A significant positive correlation between mean serum ferritin and liver iron concentration values was observed in our study (R=0.64; p<0.001). Previous observations are limited, but two studies have been performed, one demonstrating a statistically significant correlation,8 the other showing no significant correlation.3 The relationship between liver iron concentration and serum ferritin has previously been shown to lack significance in splenectomized thalassemia intermedia patients,3 but data from our study show a positive correlation in this subset (R=0.62; p<0.001), thereby supporting the use of liver iron concentration assessment in splenectomized thalassemia intermedia patients.

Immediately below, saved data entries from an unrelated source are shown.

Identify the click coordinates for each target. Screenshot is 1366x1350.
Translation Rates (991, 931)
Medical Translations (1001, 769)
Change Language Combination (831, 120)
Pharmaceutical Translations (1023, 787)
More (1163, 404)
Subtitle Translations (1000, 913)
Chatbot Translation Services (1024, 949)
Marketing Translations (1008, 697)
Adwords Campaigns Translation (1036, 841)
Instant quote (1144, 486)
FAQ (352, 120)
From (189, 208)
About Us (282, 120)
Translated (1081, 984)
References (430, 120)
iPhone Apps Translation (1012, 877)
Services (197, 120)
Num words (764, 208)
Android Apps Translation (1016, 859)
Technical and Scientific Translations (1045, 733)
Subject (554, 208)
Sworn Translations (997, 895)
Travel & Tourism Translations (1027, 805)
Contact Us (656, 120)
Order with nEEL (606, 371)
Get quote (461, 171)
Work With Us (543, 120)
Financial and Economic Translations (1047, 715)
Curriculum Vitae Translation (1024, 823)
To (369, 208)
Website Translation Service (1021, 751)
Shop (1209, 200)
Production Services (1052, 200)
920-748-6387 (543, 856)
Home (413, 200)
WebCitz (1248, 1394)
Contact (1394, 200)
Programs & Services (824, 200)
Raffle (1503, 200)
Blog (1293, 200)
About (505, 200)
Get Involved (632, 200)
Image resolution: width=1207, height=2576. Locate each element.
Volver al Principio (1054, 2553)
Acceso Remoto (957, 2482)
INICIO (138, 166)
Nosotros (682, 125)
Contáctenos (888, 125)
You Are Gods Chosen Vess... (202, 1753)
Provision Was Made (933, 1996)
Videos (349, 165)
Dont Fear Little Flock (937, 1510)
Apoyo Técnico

Comparative data from the patients with thalassemia major (n=65; 36 male, 29 female; mean age 18.35 [SD ± 7.33; range 7–44]) showed mean liver iron concentration values of 9.2 mg Fe/g dry weight, (SD ± 8.57; range 0.8–47.3) and mean serum ferritin values of 2292 ng/mL (SD ± 1461; range 146–6,320). Therefore, while the mean liver iron concentration values were similar in both the thalassemia intermedia and major groups, serum ferritin levels were statistically different, with serum ferritin being significantly lower (p=0.003) in the thalassemia intermedia group (Figure 1). Therefore, as demonstrated in previous studies, evaluation of serum ferritin levels appears to underestimate the extent of iron overload in the thalassemia intermedia population.3,8 It has been suggested that, in transfused patients, iron is preferentially distributed to the reticuloendothelial system and that ferritin synthesis and release is responsible for higher serum ferritin levels.8 In contrast, in non-transfused patients, iron accumulated as a result of hyperabsorption is accumulated in hepatocytes and, therefore, lower serum ferritin levels are seen.8 Due to limited resources, assessment of liver iron concentration is often not possible in our region. Where serum ferritin levels provide the only available indication of iron levels, we would suggest that levels below 1,000 ng/mL should not be used as a negative predictor of significant iron overload in patients with thalassemia intermedia.
In conclusion, the data presented confirm that serum ferritin levels do not accurately reflect the level of iron overload in patients with thalassemia intermedia. These observations have important implications for patient management, as assessment of serum ferritin alone may result in a delay in initiating chelation therapy and may, therefore, prolong patient exposure to high iron levels and the associated morbidity and mortality risks. Unlike thalassemia major, in which transfusion history can be a useful indicator as to whether iron chelation therapy is required, patients with thalassemia intermedia will require accurate assessment of body iron levels in order to guide therapy. As assessment of serum ferritin is evidently inappropriate in these patients, disease-specific recommendations for the management of patients with thalassemia intermedia should include direct assessment of liver iron concentration by biopsy or non-invasive imaging methods.